- PROBLEM STATEMENT -
Turn everything from the line containing "Identify the location" down to the line containing "The image size" into a numbered list, leaving out any blank lines.

- RECORD SET -
========================================

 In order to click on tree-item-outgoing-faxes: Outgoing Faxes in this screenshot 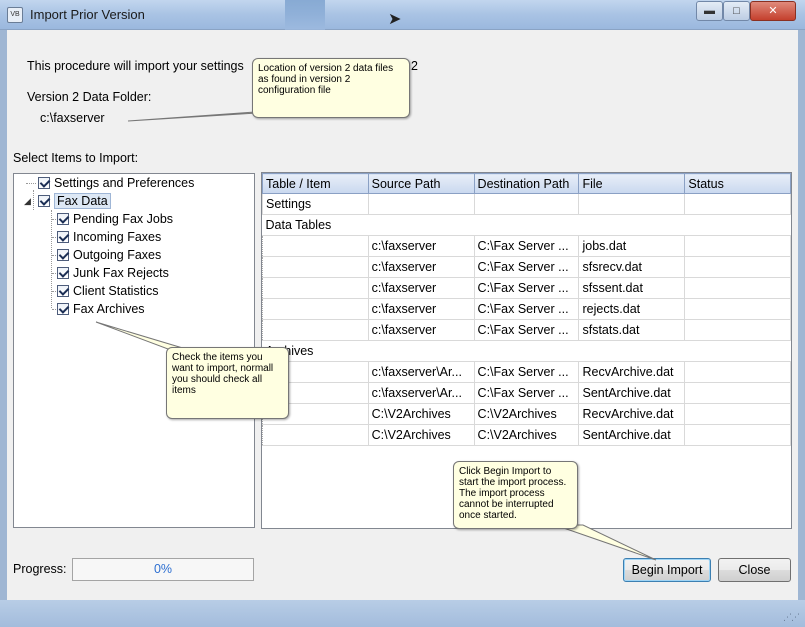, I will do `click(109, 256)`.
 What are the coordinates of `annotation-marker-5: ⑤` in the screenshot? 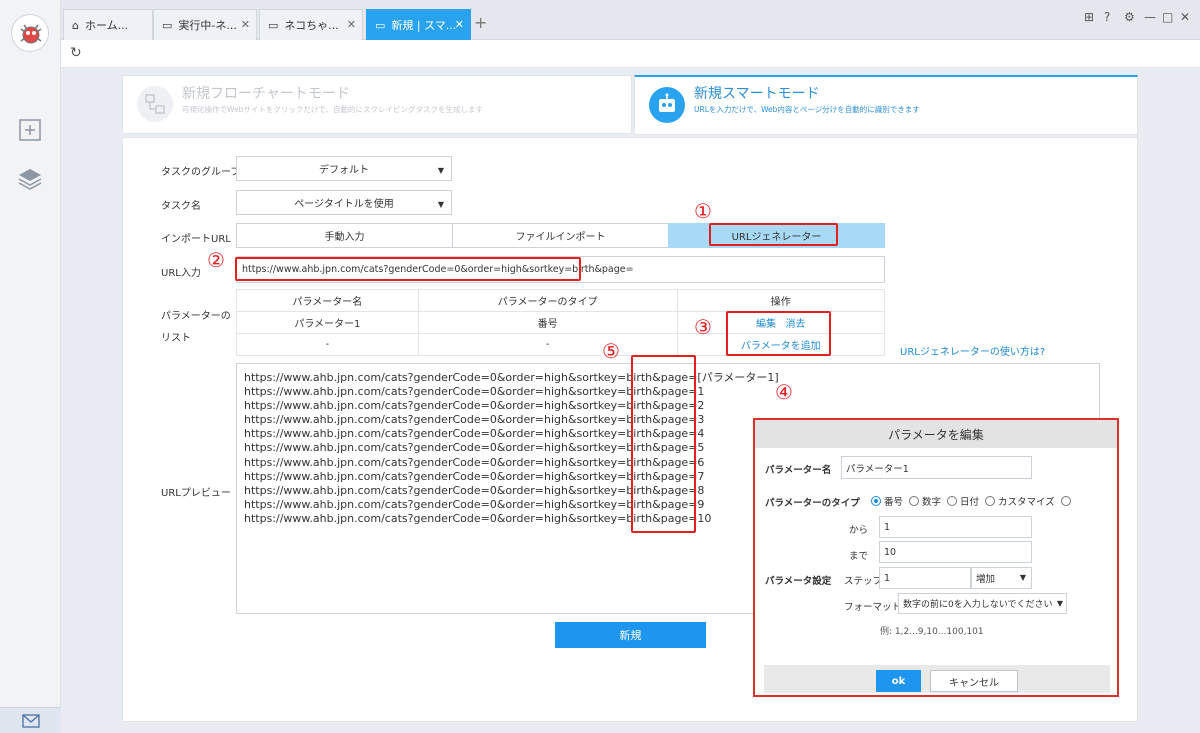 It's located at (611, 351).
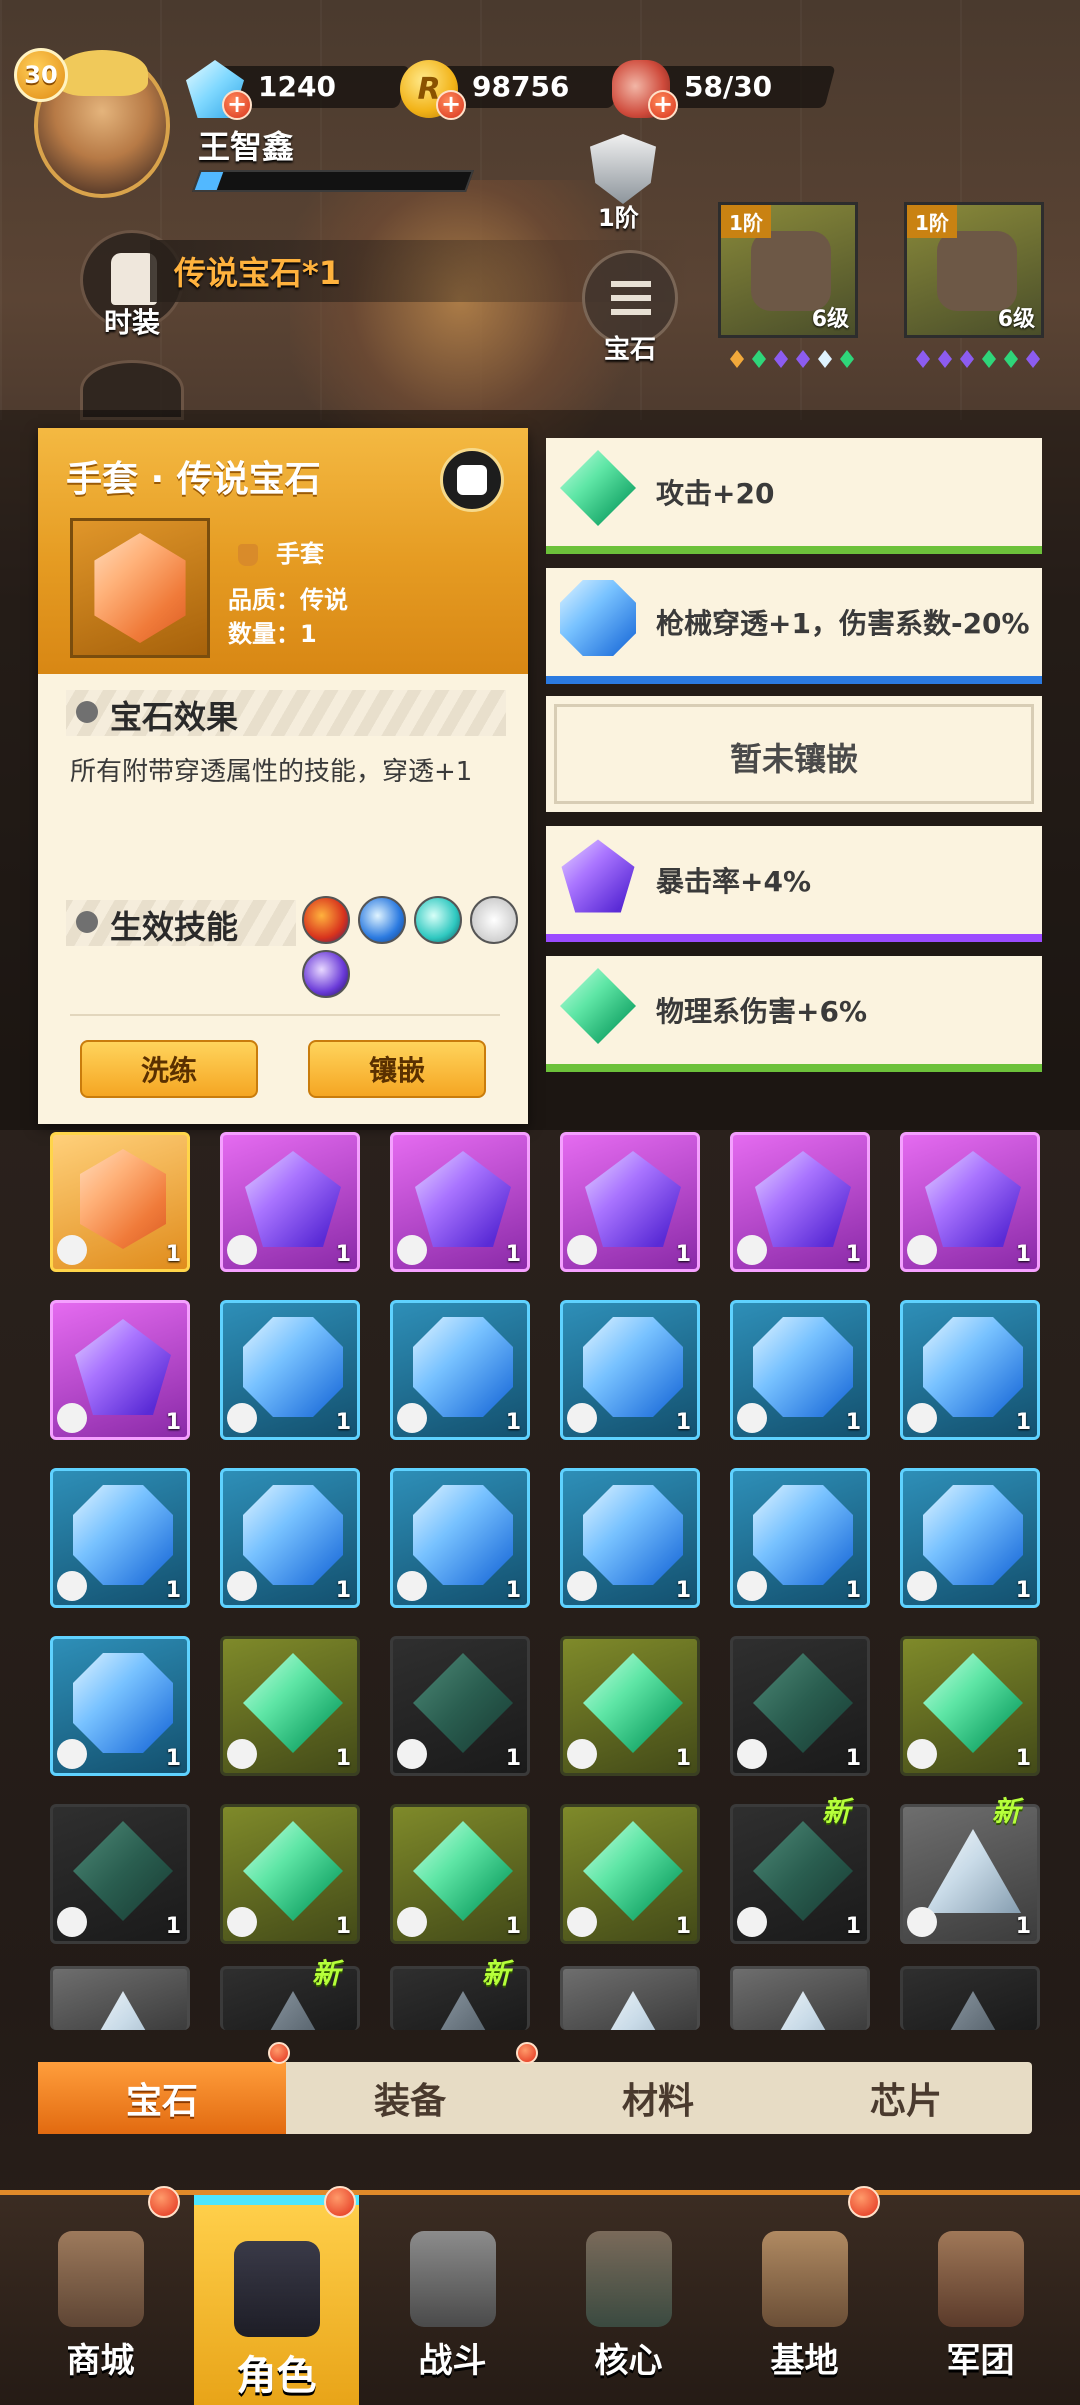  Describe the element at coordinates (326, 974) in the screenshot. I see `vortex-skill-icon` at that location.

========================================

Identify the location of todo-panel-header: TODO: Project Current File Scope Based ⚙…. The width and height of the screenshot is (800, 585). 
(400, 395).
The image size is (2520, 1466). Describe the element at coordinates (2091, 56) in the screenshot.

========================================

- ANSWER SECTION -
1. Identify the location of todo-panel-header: TODO: Project Current File Scope Based ⚙…. The width and height of the screenshot is (800, 585). 
2. (400, 395).
3. The image size is (2520, 1466). Describe the element at coordinates (2091, 56) in the screenshot.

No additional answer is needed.